[Source data]
+---+
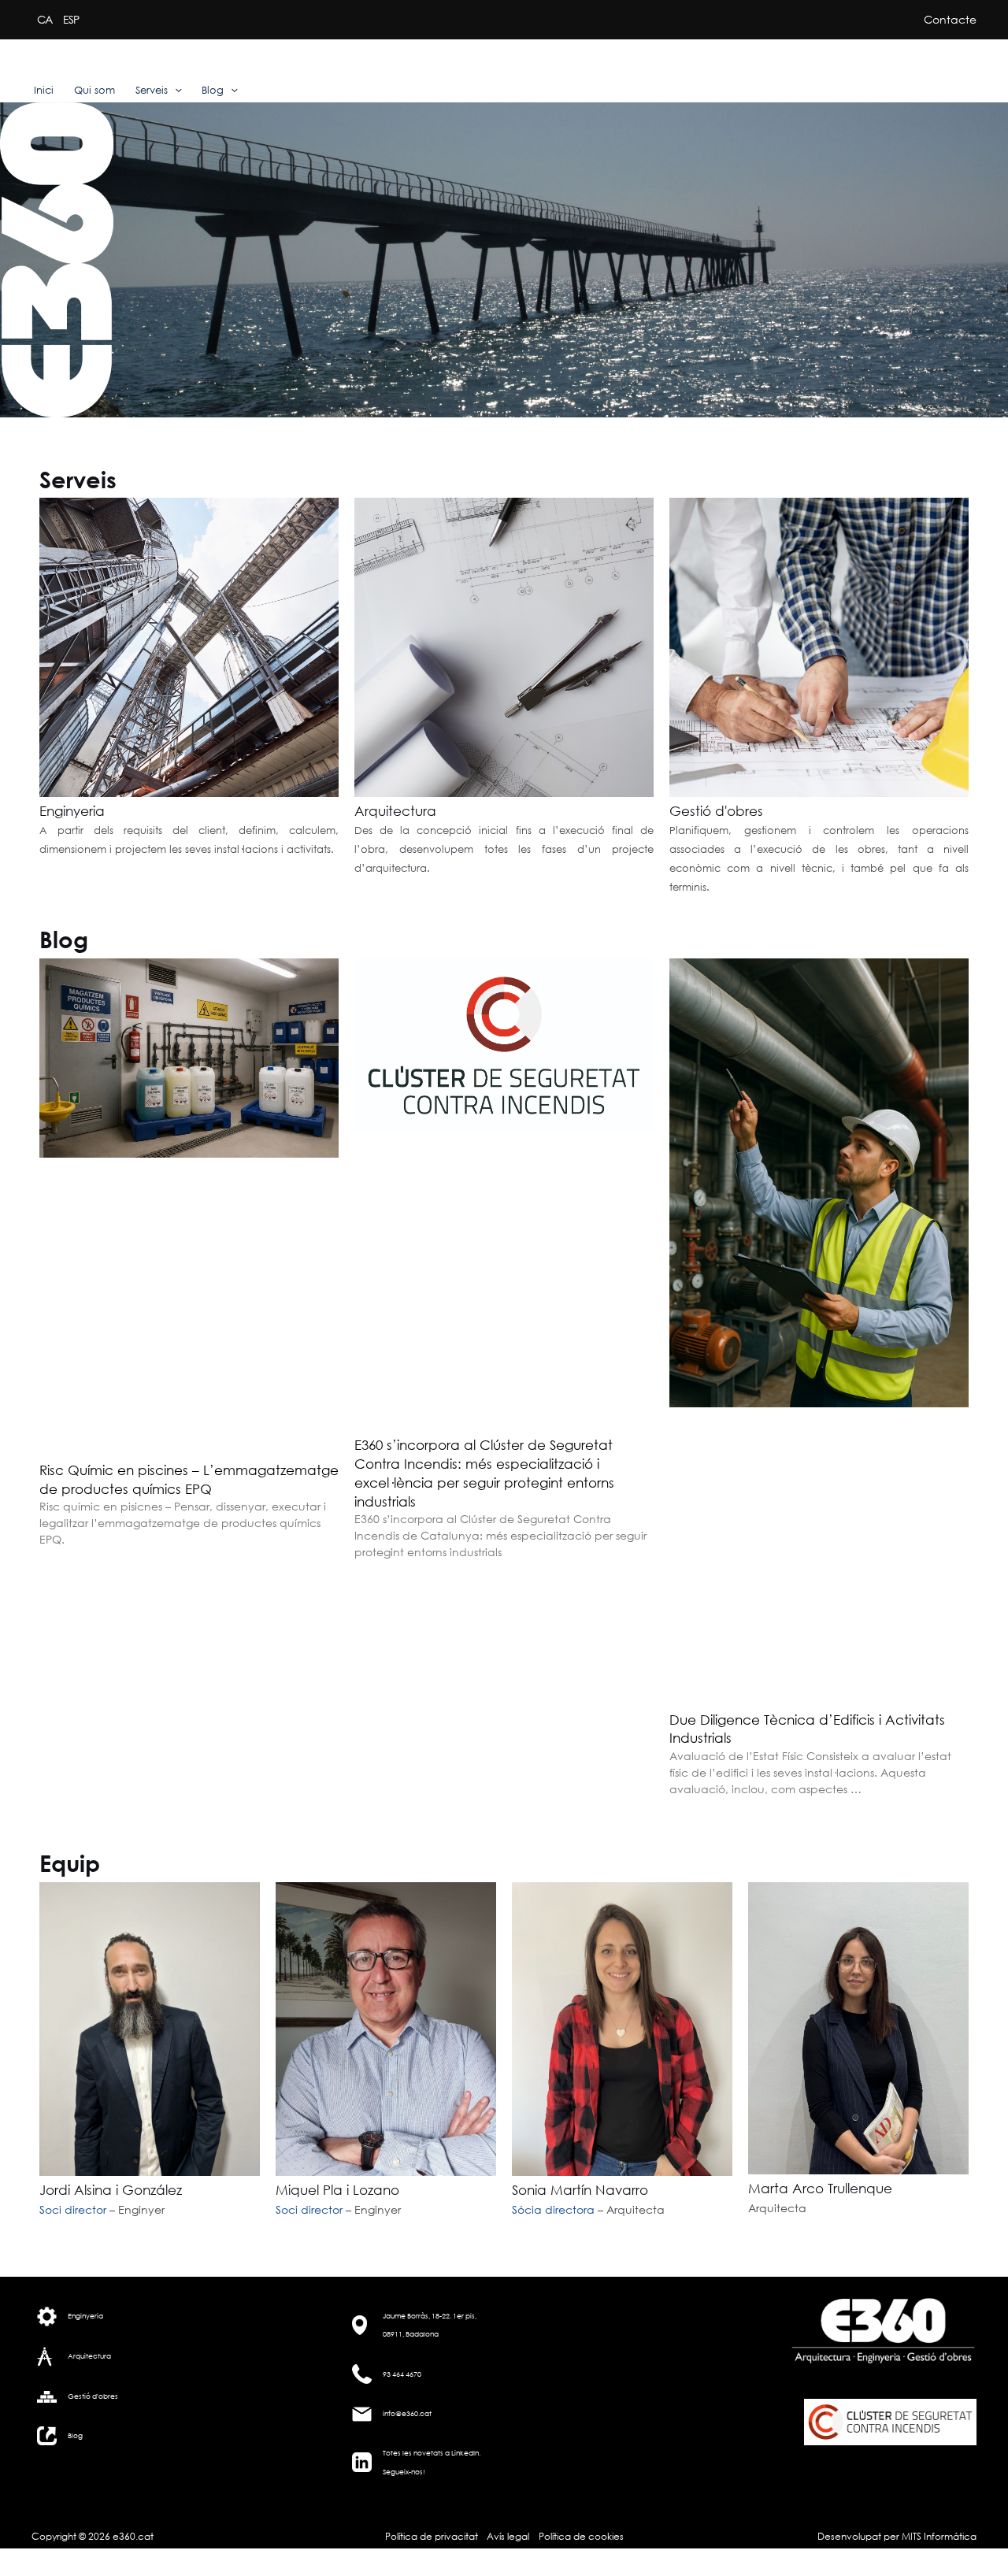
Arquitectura (395, 810)
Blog (213, 90)
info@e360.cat (407, 2413)
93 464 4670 (402, 2374)
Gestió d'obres (716, 810)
+---+
- Instructions to follow: Exactness is what counts here: copy each entry as given and omit its pictures.

- Answer below:
Arquitectura (395, 810)
Blog (213, 90)
info@e360.cat (407, 2413)
93 464 4670 (402, 2374)
Gestió d'obres (716, 810)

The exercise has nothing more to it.